Pain in the liver area is ordinarily in the right front side of the trunk, in the vicinity of the bottom of the chest. For some individuals however, the pain occurs in the vicinity of the right shoulder. It can hurt to breathe or cough.
Pain in the liver area can be linked to a problem with the liver itself, but there can also be secondary liver pain caused by a problem somewhere else in the body, particularly the gallbladder, blood vessels or bile ducts.
If the pain comes from the liver itself, it is frequently because of inflammation. Inflammation is one of the most familiar causes of liver pains.
If pain in the liver area does not come directly from the liver, it may instead be caused by an obstruction of some kind in the bile duct by a stone. This kind of pain in the liver, also known as biliary colic, ordinarily comes on abruptly and can continue as long as several hours. Irritation starts in the upper middle quadrant or right upper quadrant but may possibly also include the area around the shoulder blades or shoulders.

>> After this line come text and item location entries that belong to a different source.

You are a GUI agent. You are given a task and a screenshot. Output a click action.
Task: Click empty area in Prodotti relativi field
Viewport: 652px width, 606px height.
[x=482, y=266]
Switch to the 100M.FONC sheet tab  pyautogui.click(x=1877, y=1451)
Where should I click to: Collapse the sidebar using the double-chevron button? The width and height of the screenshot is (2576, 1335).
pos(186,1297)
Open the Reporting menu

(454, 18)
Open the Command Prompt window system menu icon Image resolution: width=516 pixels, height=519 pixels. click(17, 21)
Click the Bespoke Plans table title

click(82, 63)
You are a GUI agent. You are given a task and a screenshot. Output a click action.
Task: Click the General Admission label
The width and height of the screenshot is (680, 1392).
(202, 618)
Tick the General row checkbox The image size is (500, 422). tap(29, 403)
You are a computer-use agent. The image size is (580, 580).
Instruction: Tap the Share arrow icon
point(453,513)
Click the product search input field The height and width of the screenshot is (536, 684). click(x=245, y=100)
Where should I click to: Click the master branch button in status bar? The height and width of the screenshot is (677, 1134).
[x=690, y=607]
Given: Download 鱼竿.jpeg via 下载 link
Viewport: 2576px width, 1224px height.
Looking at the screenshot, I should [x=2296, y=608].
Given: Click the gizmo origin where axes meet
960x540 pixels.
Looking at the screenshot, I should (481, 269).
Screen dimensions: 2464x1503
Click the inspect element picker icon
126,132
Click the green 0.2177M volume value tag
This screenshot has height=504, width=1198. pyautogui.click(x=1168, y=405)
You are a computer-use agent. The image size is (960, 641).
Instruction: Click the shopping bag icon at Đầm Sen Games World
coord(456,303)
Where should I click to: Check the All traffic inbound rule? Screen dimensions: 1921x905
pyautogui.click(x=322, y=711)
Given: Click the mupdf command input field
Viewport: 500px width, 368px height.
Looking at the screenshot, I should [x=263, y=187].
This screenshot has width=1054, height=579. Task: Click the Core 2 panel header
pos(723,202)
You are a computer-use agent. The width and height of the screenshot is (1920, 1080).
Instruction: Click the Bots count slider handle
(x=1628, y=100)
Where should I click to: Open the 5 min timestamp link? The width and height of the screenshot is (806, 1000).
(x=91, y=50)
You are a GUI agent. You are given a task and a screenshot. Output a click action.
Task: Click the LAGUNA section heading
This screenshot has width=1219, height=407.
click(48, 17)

Liver pain that is due to biliary colic is most likely to crop up after ingesting a calorie-rich, fatty meal.
Additional causes of pain in liver area can be cholangitis, or inflammation of the bile duct, gall bladder disease, hepatitis, and liver abscess. At times liver cysts also result in liver pain.
In general, certain medications are effective in relieving pain in the liver area. These include NSAIDs, or nonsteroidal anti-inflammatory drugs that decrease symptoms of swelling and pain, meperidine (also known as Demerol), and morphine. Your physician will prescribe the correct medication for your liver pain depending on his or her prognosis of the cause and the magnitude of irritation.
You can learn more about pain in the liver area and related topics by visiting Your Liver And Your Health, a resource website dedicated to liver health and wellness. Neal Kennedy is a former radio and TV journalist with a special interest in medical topics.